I recently posted an "ice-fishing-shack" in the vehicle section that is made by SnoBear ... a two-track unit with skiis on the front and seating for upto 10 people. The unit has holes in the floor so that you can sit comfortably and fish straight through.

Another one I found is an amphibious ice-fishing shack ... even if you break through, you stay warm-n-dry ...


----------



## hiwall (Jun 15, 2012)

Ice fishing. There is nothing more entertaining than staring at a hole in the ice for hours while your body slowly freezes solid.


----------



## cowboyhermit (Nov 10, 2012)

That motorized shack is awesome. The thing about a shack is it keeps the light out so you can see down the hole, that is the most fun, especially in clear, shallow water. You can also throw a tarp over you, which is how at least some natives did it, of course hides though. Also it is really easy to keep the shack warm, they are black and any sun shining gets reflected off the snow and ice and absorbed by the canvas. But if you put in even a tiny heater you will be too warm in a hurry, a little propane heater is standard but have seen tiny wood stoves that worked great.

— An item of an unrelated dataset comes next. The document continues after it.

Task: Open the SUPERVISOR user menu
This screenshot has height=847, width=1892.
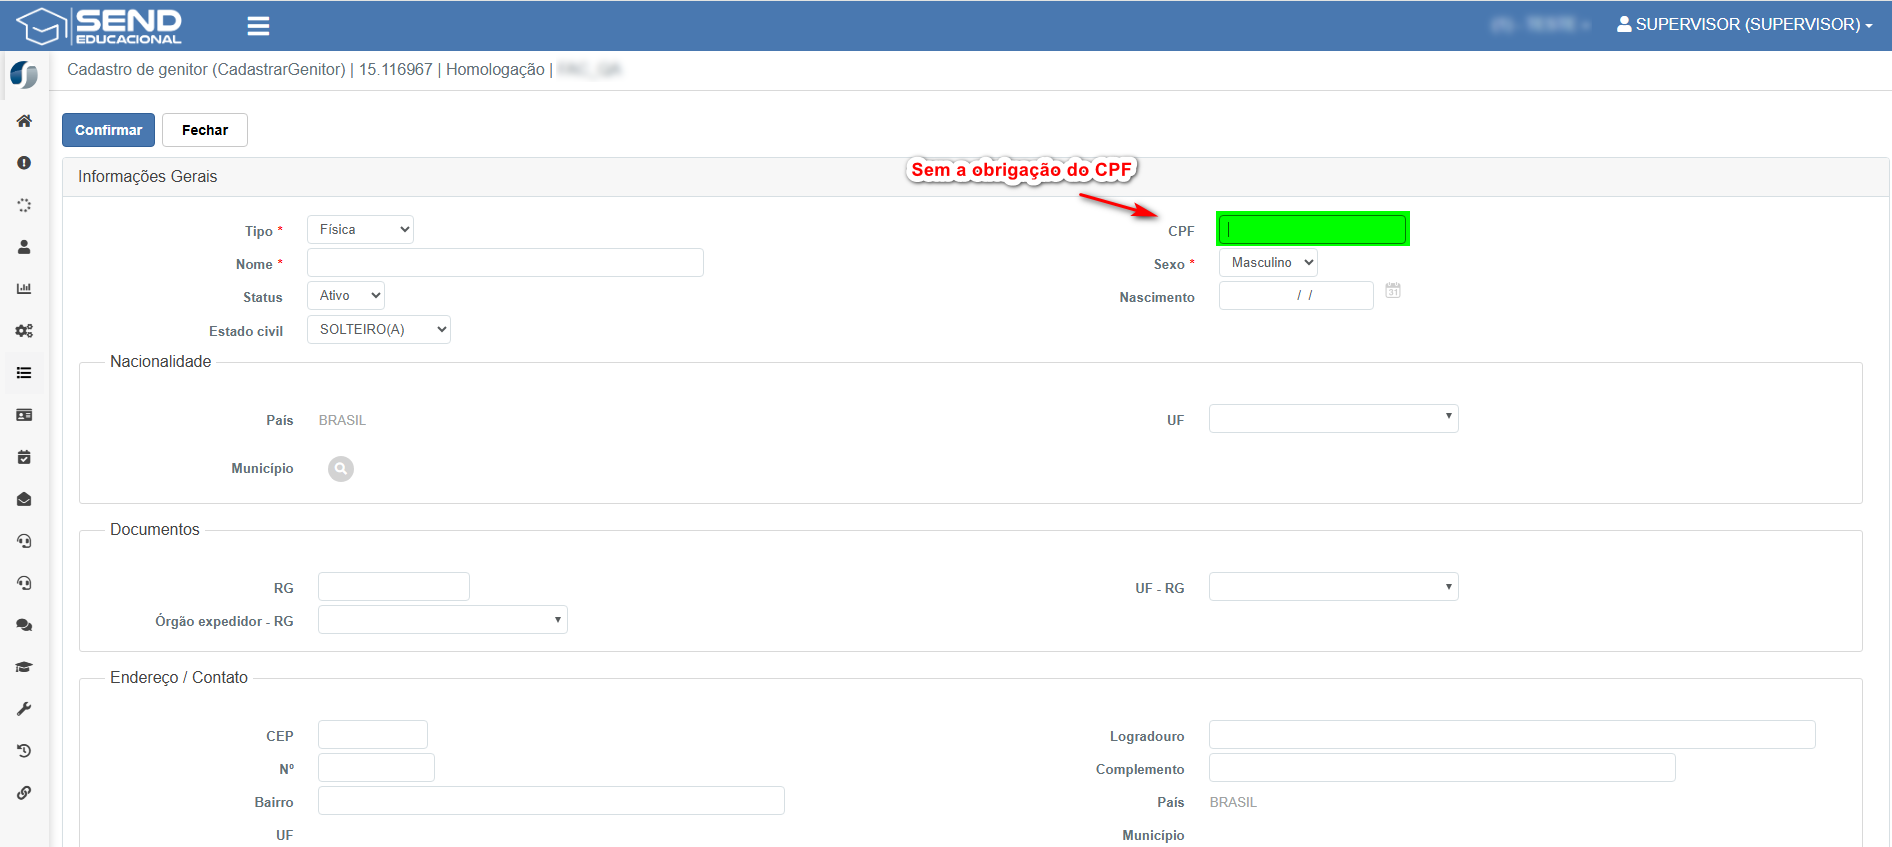Action: (1744, 25)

The most fun we had is with the "4 man" variety, but if it is just you, you can use all the holes yourself and stay toasty warm all day. Sometimes people will light a fire out on the ice to make it more comfortable outside, usually in a barrel on a couple rocks (no it wont melt through). Never really remember being cold out there, even as a little kid.
If you have your fishing license you should definitely give it a try now If you don't know anyone who does it then just head out to a lake with good fishing and on the weekend there should be people out there fishing away. Most of them I'm sure would be glad to give you a few tips. Heck you might even like it, I have fished on the ocean a lot and obviously on boats, from the shore etc. but ice fishing is my favorite, though fly fishing is close. 
I would also put ice fishing second only to nets in terms of productivity. My relatives used to catch a truckload (literally) of fish every winter and still have the pictures, but never really bothered the other three seasons, mainly because it was too hard to keep them fresh. In the winter that is not an issue, just drop them on the ice.


----------



## oif_ghost_tod (Sep 25, 2012)

hiwall said:


> Ice fishing. There is nothing more entertaining than staring at a hole in the ice for hours while your body slowly freezes solid.


Lol true.

Never have you seen more grown men freak out about their less than average fish than in an ice fishing contest.
Great excuse for supporting the local brewery though.
:beercheer:


----------